Task to complete: Reproduce the text of every item below verbatim, line by line, omitting the pictures.

— START Records to use —

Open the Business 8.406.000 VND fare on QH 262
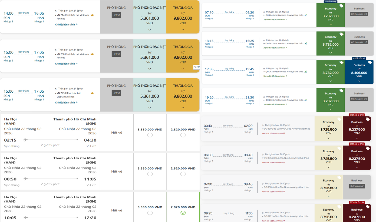 (359, 73)
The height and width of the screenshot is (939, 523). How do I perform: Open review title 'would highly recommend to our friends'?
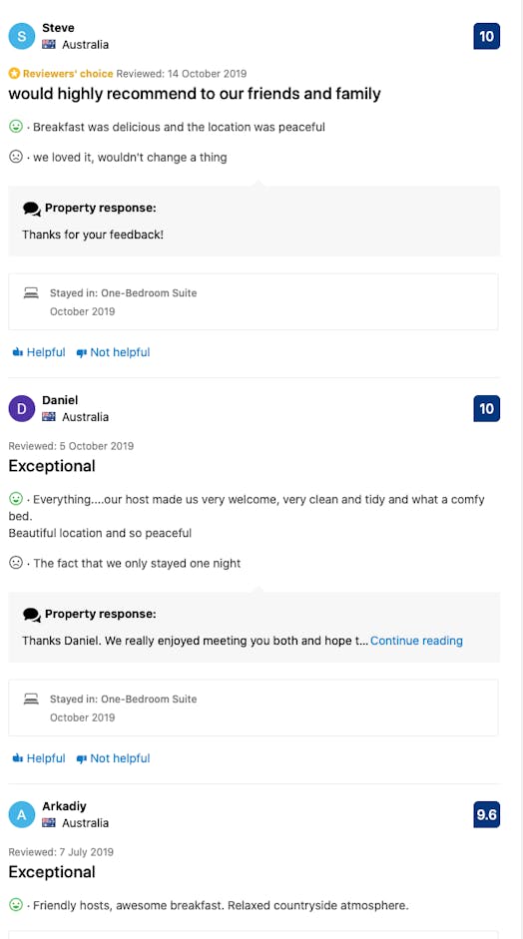(195, 94)

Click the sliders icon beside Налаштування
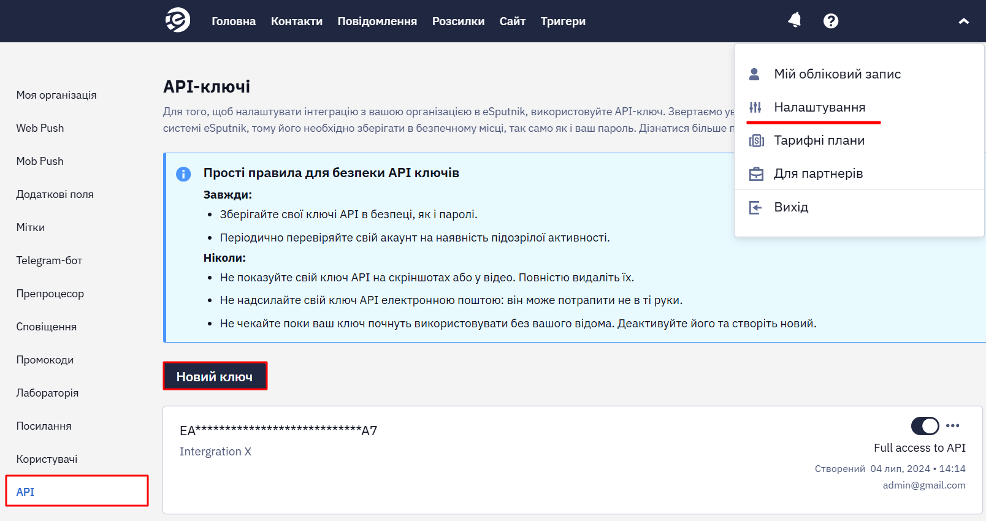(x=755, y=107)
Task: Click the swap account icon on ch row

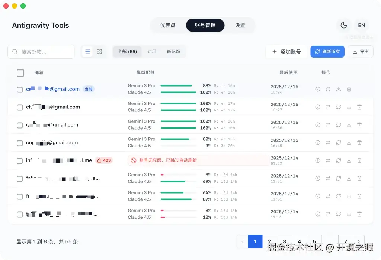Action: pyautogui.click(x=328, y=107)
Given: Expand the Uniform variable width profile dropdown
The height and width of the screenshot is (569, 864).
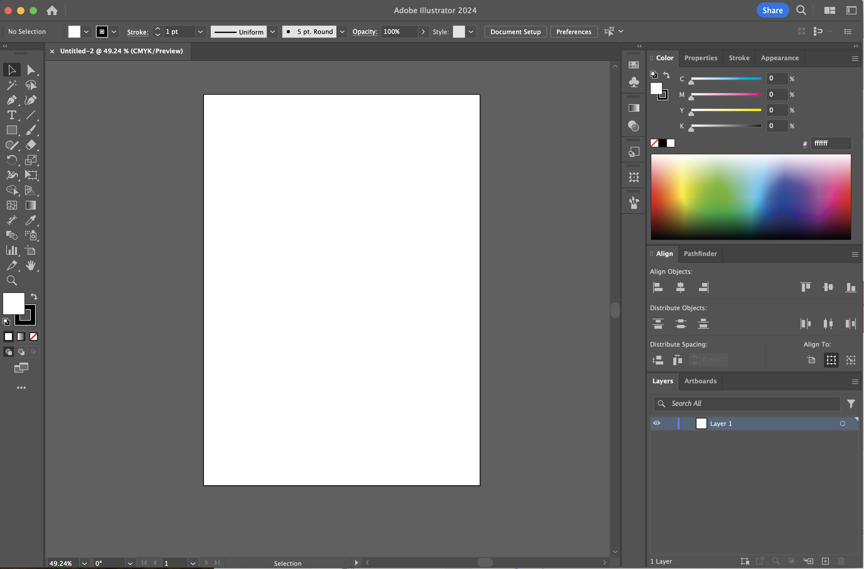Looking at the screenshot, I should (x=273, y=32).
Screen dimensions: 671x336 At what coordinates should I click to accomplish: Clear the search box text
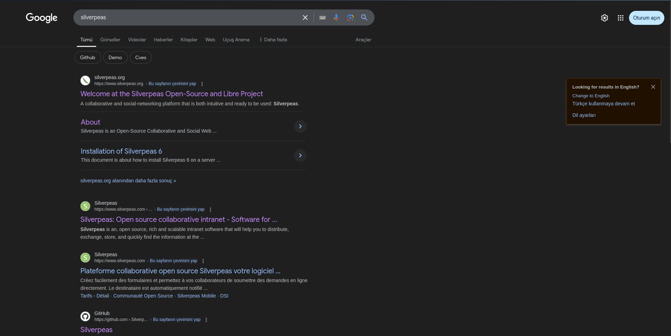pyautogui.click(x=305, y=18)
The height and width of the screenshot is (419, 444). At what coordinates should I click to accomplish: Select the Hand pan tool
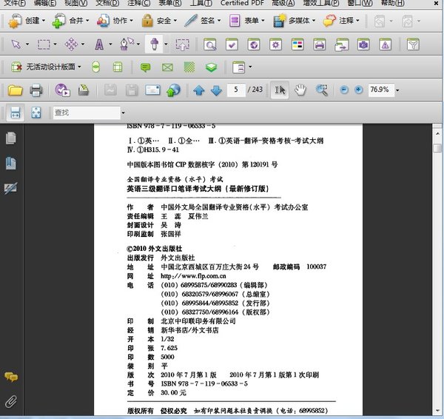coord(300,90)
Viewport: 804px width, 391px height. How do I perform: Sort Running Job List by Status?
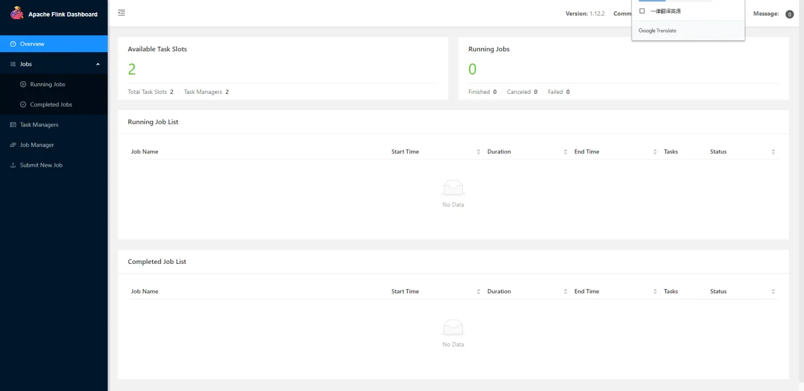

— END Records to use —

The response:
Open the Business 8.406.000 VND fare on QH 262
 (359, 73)
The height and width of the screenshot is (939, 523). How do I perform: Open review title 'would highly recommend to our friends'?
(195, 94)

Click the sliders icon beside Налаштування
(x=755, y=107)
Task: Click the swap account icon on ch row

Action: pyautogui.click(x=328, y=107)
Given: Expand the Uniform variable width profile dropdown
The height and width of the screenshot is (569, 864).
Looking at the screenshot, I should (x=273, y=32).
Screen dimensions: 671x336 At what coordinates should I click to accomplish: Clear the search box text
pyautogui.click(x=305, y=18)
The height and width of the screenshot is (419, 444). At what coordinates should I click to accomplish: Select the Hand pan tool
coord(300,90)
Viewport: 804px width, 391px height. How do I perform: Sort Running Job List by Status?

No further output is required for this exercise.